CONTRIBUTING.md - drill-test-framework - Git at Google

 ## Structure of Test Framework
  <pre><code>
    drill-test-framework
      |_ framework
         |_ resources
            |_ Functional   (default location for test suites)
            |_ Advanced     (test suites requiring large datasets)
            |_ Datasources  (datasets and scripts)
      |_ bin
         |_ build_framework (script used to compile the framework)
         |_ run_tests       (script used to execute tests)
 </code></pre>

 ## Adding Tests
  1. In the [Functional](framework/resources/Functional) / [Advanced](framework/resources/Advanced) directory, create a directory for a new test suite (or `cd` to an existing test suite).
  2. In the test suite directory, add testcases, expected results, and test definition file(s). Optionally include test suite sub directories to organize tests.
  3. Pairs of testcase (ex: `query1.sql`) and expected result files (ex: `query1.e_tsv`) are co-located and share the same name.
  4. You could generate expected result files using Postgres or any such database.
  5. In the [Datasources][framework/resources/Datasources] directory, create corresponding datasource directories and copy over any required scripts and datasets required by the tests.
  6. Refer to [README](framework/resources/Advanced/README.md) for downloading datasets required for the Advanced tests.

 ## Add testcases
 A testcase consists a query file and a baseline file containing the expected result. The query file contains a list of SQL statements. Only one query statement that proceeded with a "--@test" line (can't contain ";") is verified against the baseline. If no query meets that requirement, the middle query is verified. Here is an example:

 ```
 -- Some setup queries
 setup query one;
 ...
 --@test The following query will be verified.
 select * from table;
 -- Some teardown queries
 teardown query one;
 ...
 ```


 ## Structure of test definition files.
 A test definition file is a JSON file that defines one or a set of tests within a directory.
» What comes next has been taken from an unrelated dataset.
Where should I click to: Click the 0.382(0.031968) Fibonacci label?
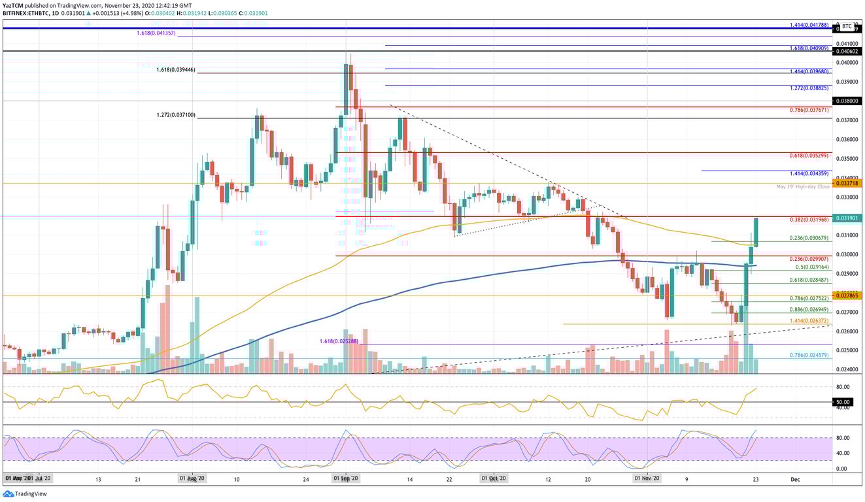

The framework scans for files with .json extension in the specified location(s) and executes all test(s) defined.

  <pre><code>
  {
    "testId": "...",                    // Unique identification string for test suite. Ex: window_function_tests
    "type": "group",                    // Group of tests
    "negative": false,                  // Tests are positive or negative (expected success or expected failures)
    "description": "...",               // Description for test suites
    "submit-type": "jdbc",              // Currently the support types: jdbc, odbc, script
    "script": "Functional/script_location/script.sh paras" // Specify the test script to execute
    "queryType": "sql",
    "timeout": null,
    "categories": [
      "...",                            // Labels for categorizing test suites. Ex: smoke
      "..."
    ],
    "dependencies": [
      "...",                            // Additional dependencies in setup. Ex: hive, hbase, maprdb
      "..."
    ],
    "matrices": [
      {
        "query-file": `".*.sql"`,       // File name pattern of query files (REGEX). The example will match any filename with ".sql" extension
        "schema": "dfs.tmp",            // Drill storage plugin.workspace, or just the storage plugin name in case of hive, hbase
        "output-format": "tsv",         // Delimiter to seperate columns in expected result files
        "expected-file": `".*.e_tsv"`,  // File name pattern of expected result files (REGEX)
        "username": "user",
        "password": "pass",
        "verification-type": [          // Supported type "in-memory", "regex"
          "in-memory",
          "..."
        ]
      }
    ],
    "datasources": [
      {
        "mode": "cp",                   // Use "cp" to copy datasets
        "src": "`<Source path on local file system>`",
        "dest": "`<Destination path on DFS>`"
      },
      {
        "mode": "gen",                  // Use "gen" to execute scripts
        "src": "`<Source path on local file system>`",
        "dest": ""
      },
      ...
    ]
  }
 </code></pre>

 ### Special handling for Drill version in regex based baseline verification

 The Drill version in a regex based baseline file can be substituted with "{DRILL_VERSION}".
 At runtime, it will be replaced with actual Drill version and verified against the running version.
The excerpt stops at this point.